Preventing resource issues from Bots and crawlers
Bots and crawlers make up a significant portion of website traffic, driving up resource usage. While some crawlers like Google and Bing are essential for SEO, many others - particularly AI scraping bots - may be unwanted. This guide covers methods to optimize and control crawler access to your site.
If you don't already have one, we would suggest having a robots.txt
file in your websites root directory. This file is checked by bots before crawling your sites. With this, you can control how bots will crawl your site.

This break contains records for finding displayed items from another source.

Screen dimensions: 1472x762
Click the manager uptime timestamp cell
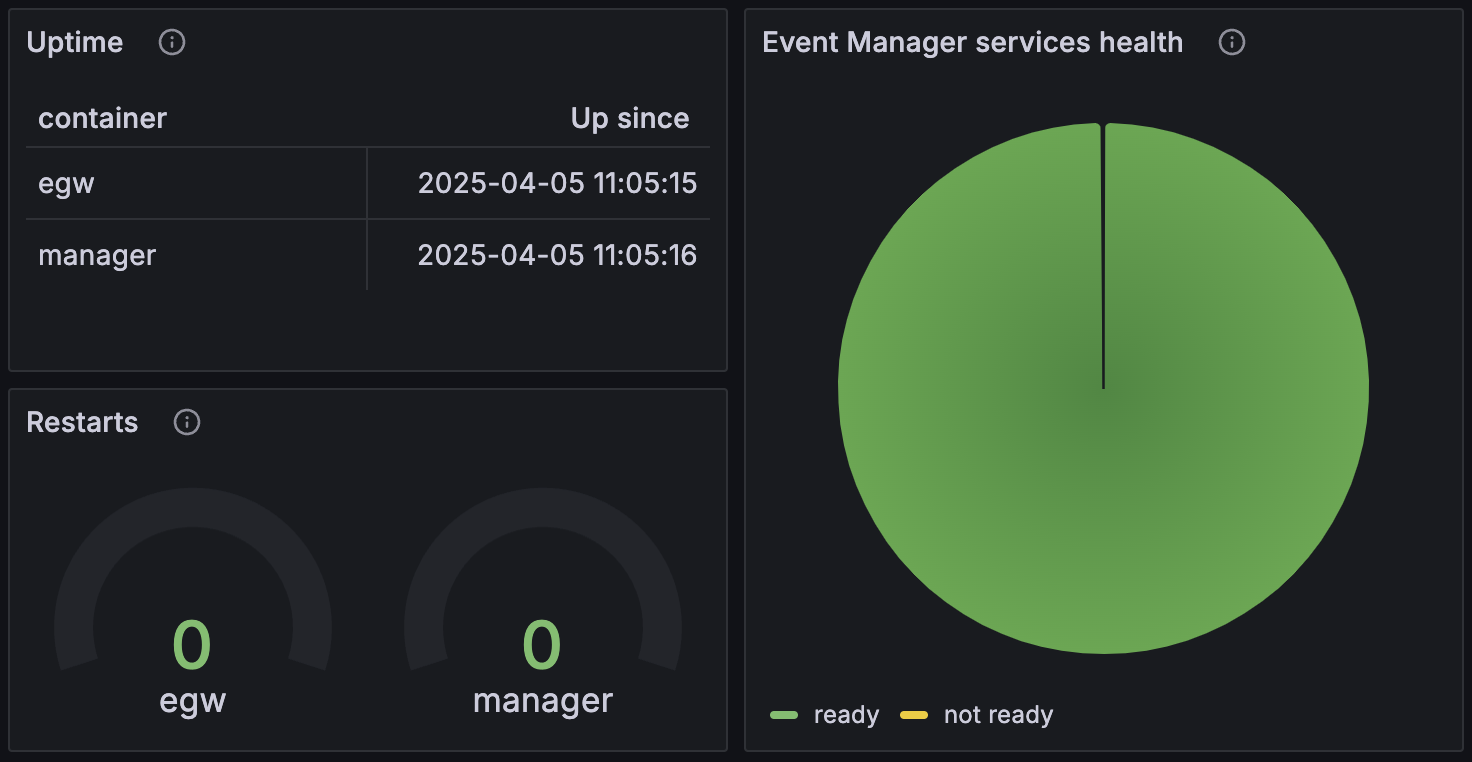click(x=539, y=255)
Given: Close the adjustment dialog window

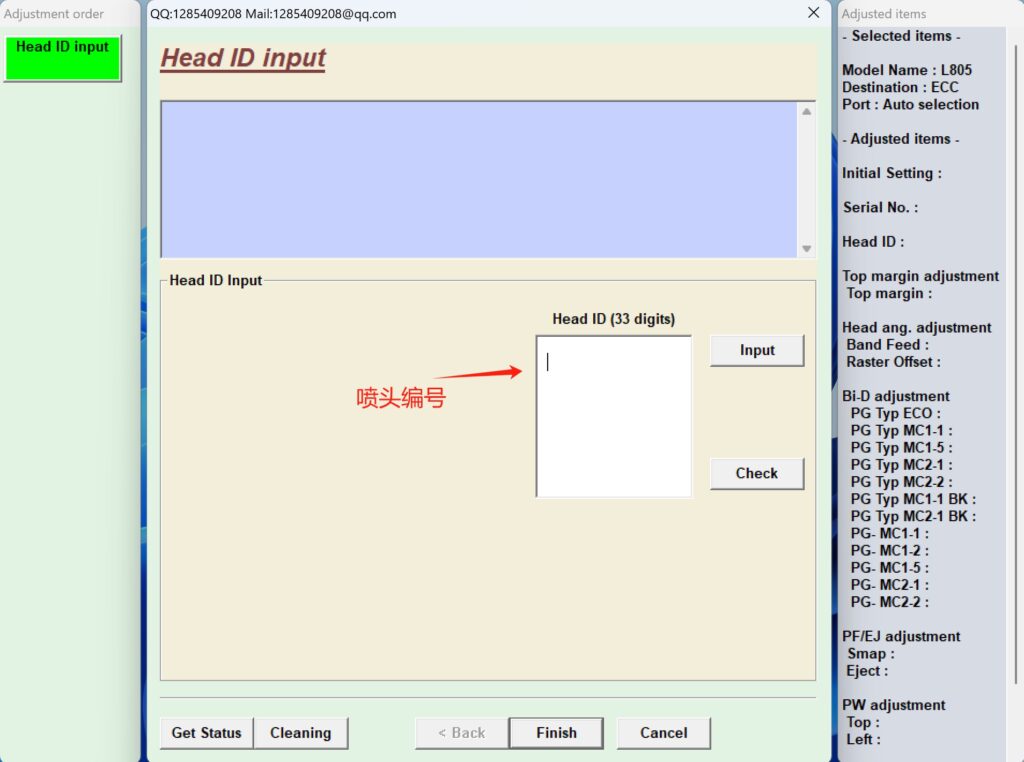Looking at the screenshot, I should [813, 13].
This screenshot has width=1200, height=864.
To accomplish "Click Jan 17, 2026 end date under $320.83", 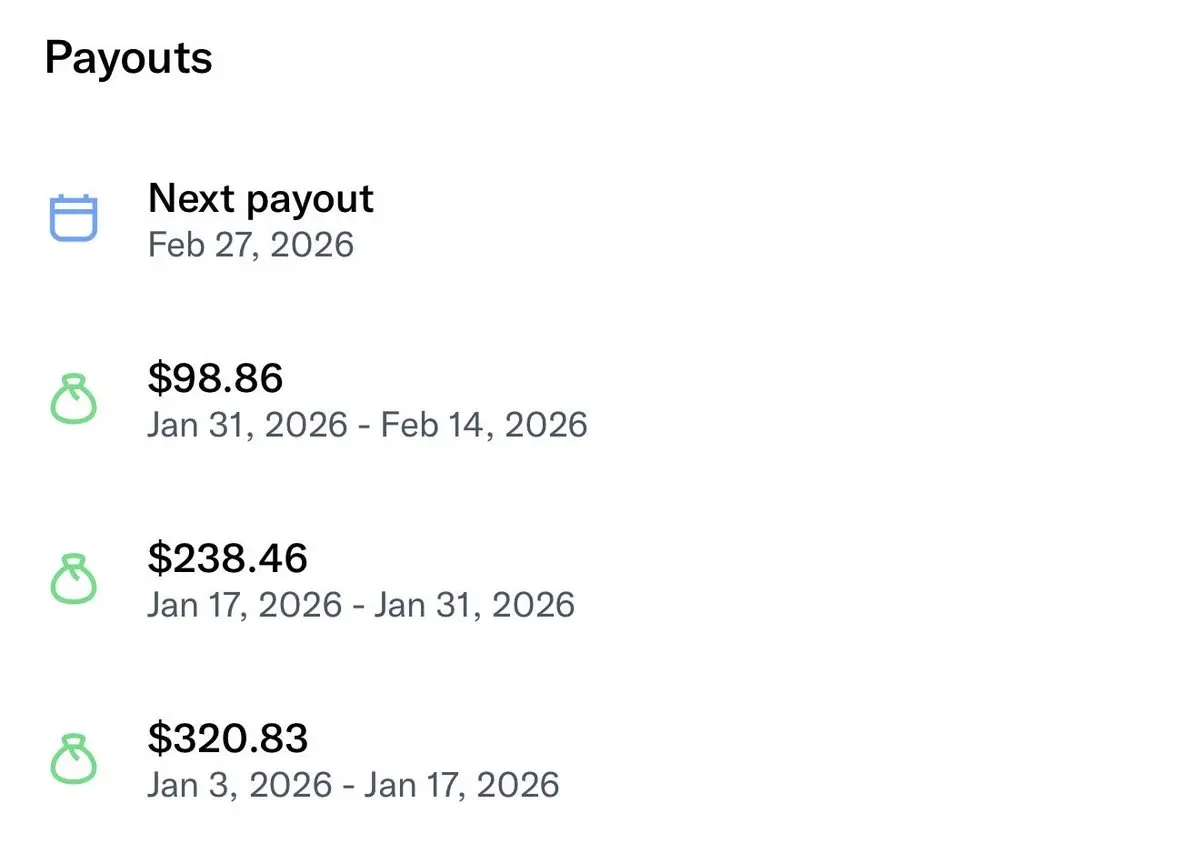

A template which blocks common bad bots: robots.txt
robots.txt - Denying bots to the Entire site
If you wished to Block an entire Bot from accessing a site you can block with a Disallow on /
Example blocking PetalBot and Bytespider:
User-agent: PetalBot
User-agent: Bytespider
Disallow: /
robots.txt - Crawl Delays
The crawl-delay
is an unofficial directive meant to slow down crawling in order not to overload the web site. Not all Search engines support this (e.g. Google) so will ignore it. The below example would mean any bot which supports this directive will take 3 seconds between each request
User-agent: *
Crawl-delay: 3
Disallowing Specific queries
If you're getting bots crawling Querystrings, this can cause hundreds or even thousands of requests to made for what is essentially the same product and Page.
Example 1 of the type of Query you may see against a product which can come in many different colours or Sizes. A request does not need to be made to each page, but a bot will request each one as if it is a different page:
66.249.66.166 - - [16/Mar/2025:13:31:47 +0000] "GET /products/flooringcovers?brand=34&colour=65&range=34 HTTP/1.1" 200 1027427 "https://google.com" "Mozilla/5.0 (Linux; Android 6.0.1; Nexus 5X Build/MMB29P) AppleWebKit/537.36 (KHTML, like Gecko) Chrome/134.0.6998.165 Mobile Safari/537.36 (compatible; Googlebot/2.1; +http://www.google.com/bot.html)"
Example 1 Rule to prevent this:
User-agent: *
Disallow: /*?*colour=
Example 2 for a query logs:
5.255.231.142 - - [08/Apr/2025:10:58:27 +0100] "GET /home?q=Availability-In+stock-Not+available/Colour-Coral+Orange-Blast+Blue-Ocean+Blue-Sand+Beige-Scarlet-Olive+Green/Material-Aluminium-Graphite-GRAPHITE+HYBRID-HM+Graphite-Minolon HTTP/1.1" 403 1242 "-" "Mozilla/5.0 (compatible; YandexBot/3.0; +http://yandex.com/bots)"
Example 2 for a block against these queries:
User-agent: *
Disallow: home?q=
.htaccess - Blocking bots
Sometimes bad or aggressive bots will ignore a robots.txt file, or maybe you want a more immediate solution to stop a specific bot from crawling the site. If so, you can deny access in a .htaccess
file by using a rule:
# Bot Agent Block Rule
RewriteEngine On
RewriteCond %{HTTP_USER_AGENT} (BOTNAME|BOTNAME2|BOTNAME3) [NC]
RewriteRule (.*) - [F,L]
Place the above in the websites .htaccess file (if you don't have one, you can create one), replacing/remove "BOTNAME[2-3]" with the bots you wish to deny and then save it. The bot will be denied with a 403 response afterwards and eventually stop crawling the site all together.